Some idiot trying to lick a Cane Toad is quite likely to distress it enough to engage one of its defence mechanisms, to spray toxin from the glands on the back of its head. This will cause temporary blindness if you are close enough to get sprayed in the eyes. Trying to lick the toad is going to be more than close enough.
Cane toads cannot spray toxin. The glands exude it, but there is no mechanism for squirting across any intervening distance. The only “close enough” is touching. That said, even just the skin secretions of many annurans is highly irritating if it gets into one’s eyes. Handling one then rubbing one’s eyes may result in temporary blindness.
Right, but a toad getting run over a car would ooze the toxins out of those smashed poison glands…?

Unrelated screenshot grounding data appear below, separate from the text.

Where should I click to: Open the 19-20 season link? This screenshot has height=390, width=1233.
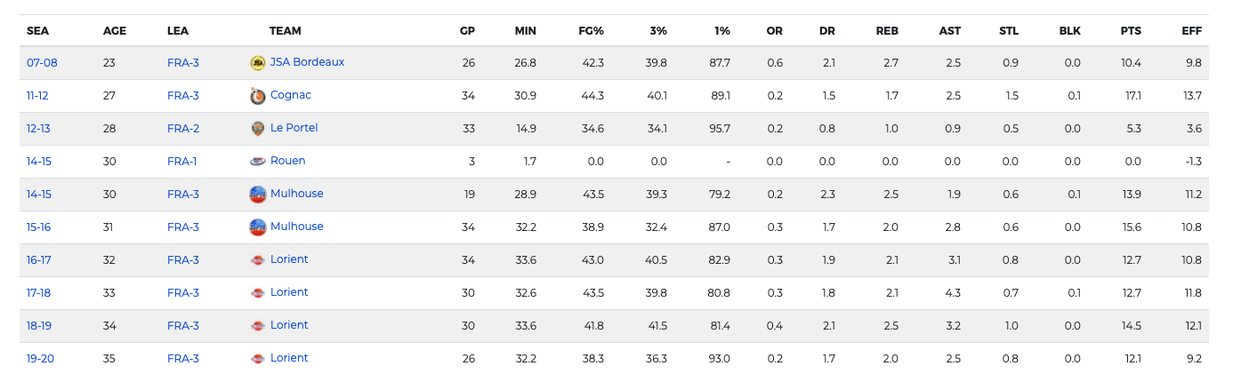click(x=39, y=359)
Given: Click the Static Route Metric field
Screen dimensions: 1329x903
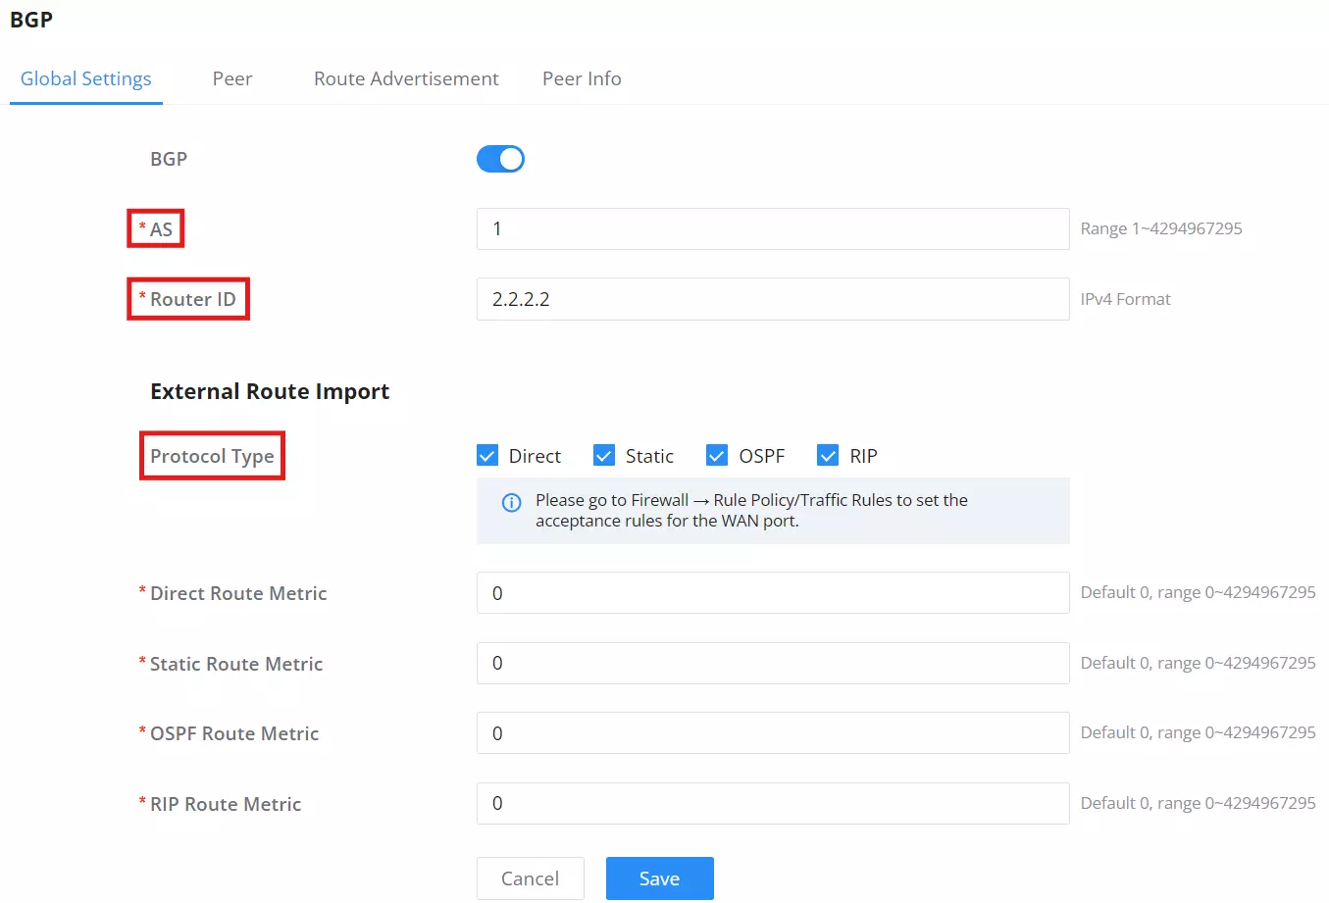Looking at the screenshot, I should [773, 663].
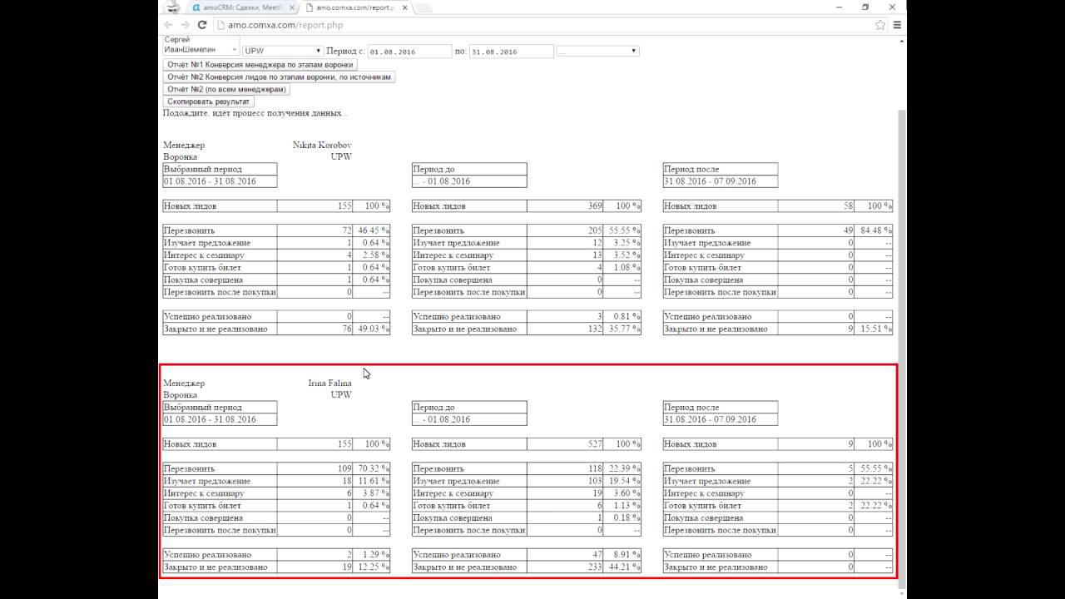The width and height of the screenshot is (1065, 599).
Task: Click Скопировать результат button
Action: [208, 101]
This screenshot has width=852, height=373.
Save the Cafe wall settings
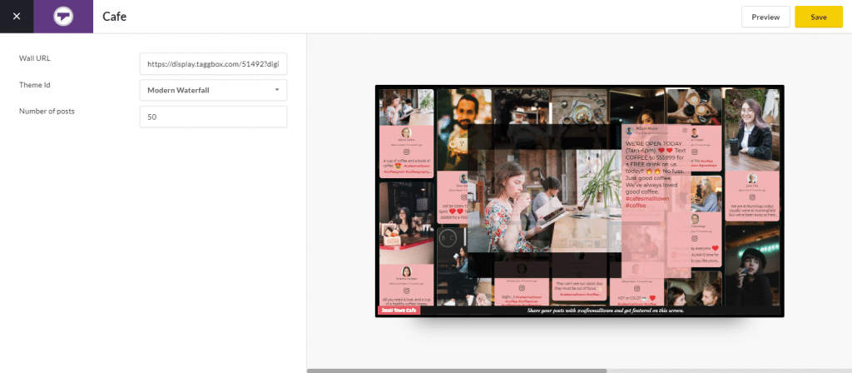(818, 17)
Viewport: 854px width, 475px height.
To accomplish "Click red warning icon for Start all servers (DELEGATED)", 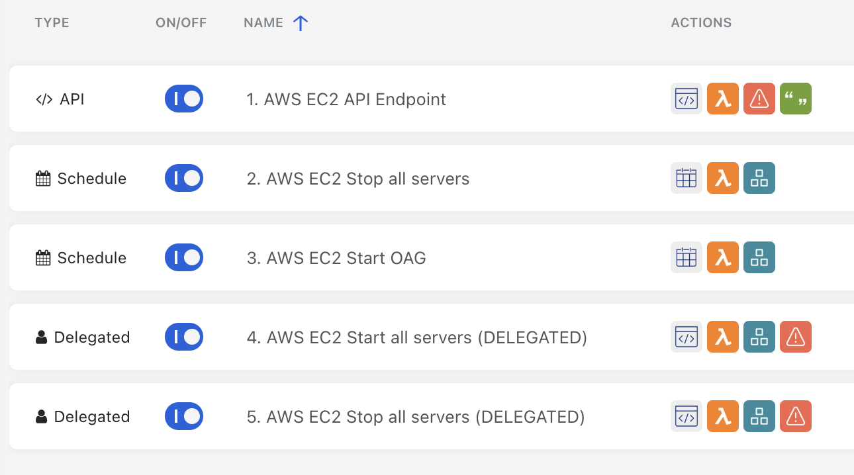I will click(x=795, y=337).
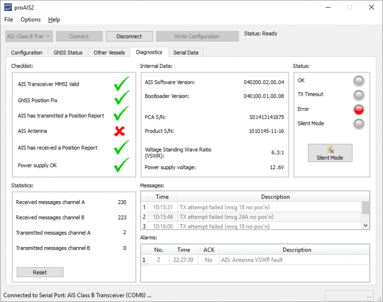Image resolution: width=383 pixels, height=302 pixels.
Task: Open the Options menu
Action: coord(30,19)
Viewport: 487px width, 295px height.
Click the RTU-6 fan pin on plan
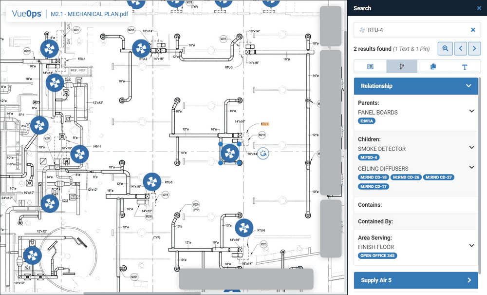pos(244,228)
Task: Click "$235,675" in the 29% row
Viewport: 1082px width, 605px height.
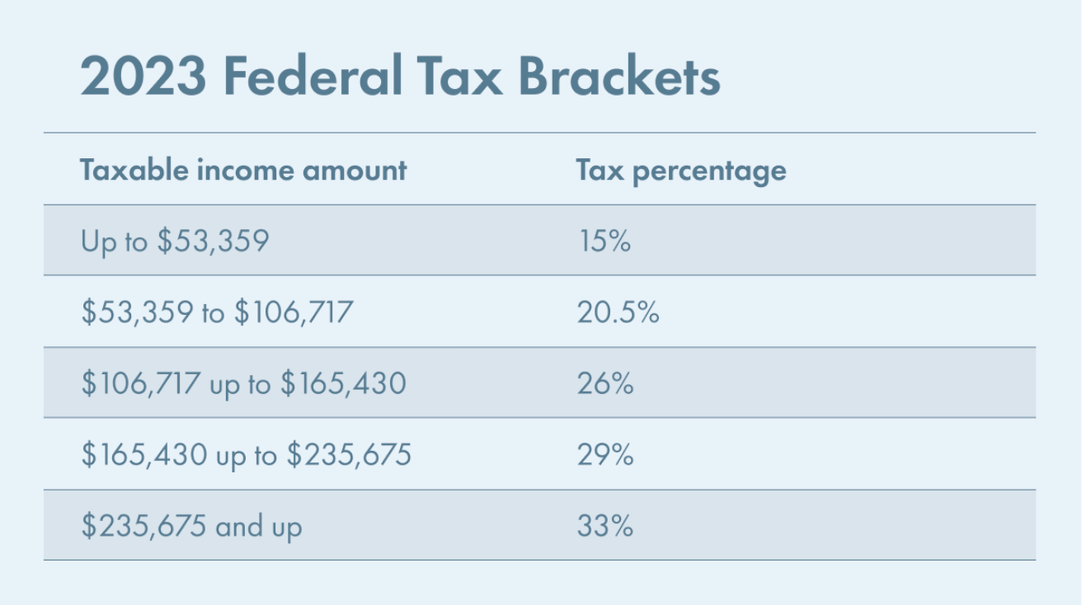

Yeah. I was miss-remembering the problem. Rough handling of the toad is sometimes enough, as if the toad is gripped behind the head, finger pressure in the right spot has been known to squirt the toxin, and eyes have been known to be right in the wrong place. It may be that the glands may have evolved to squirt when pressed, probably more as an effective way of delivering a dose into the mouth of a predator.
I’ll accept that in Cane Toads the massive parotoid glands may be somewhat turgid with stored toxin. And rough handling including accidental hand/finger pressure in just the right spot, combined with rapid movement of the toad (as in grabbing or snatching it) may result in some droplets of toxin flying off, to land wherever including possibly in someone’s eye.
If we broaden the definition of “squirt” to include the above scenario, I’m on board. I don’t though think this can be applicable to the vast majority of other toads that lack the Cane Toad’s outsized parotoid glands.
And the chance of you ingesting this roadway hash is…?
Not ingesting, but contact with skin.
Where do you live?
Poem from Jon Arbuckle
*
I have a buddy, my buddy’s a toad.
He looks kind of muddy, he’s flat on the road.
But he is my buddy, my buddy he’ll stay.
'Till he’s peeled up and sailed away.*
Serious answer – toad toxin has very little activity on your skin. If you rubbed the straight stuff on your arm then undertook an extended hike in the desert with no water to wash it off, you might get some irritation. Otherwise, soap and water handles any conceivable topical exposure.
Perhaps less seriously, I can’t help but notice that you keep returning to a scenario involving smashed toads and skin contact. Tell me, what exactly are you envisioning? Is it fun, or kinky, or what?
Damn, that’s old school. Garfield Gains Weight from about 30 years ago, am I right?
Yep, 35 years for the book. Original comic date is 5-3-79.
Was his frog buddy’s name Jeremiah?
Jeremiah was a bullfrog.
My dog tried to pick up a toad. Made the dog drool and foam at the mouth, but otherwise no lasting effects. The toad hopped away.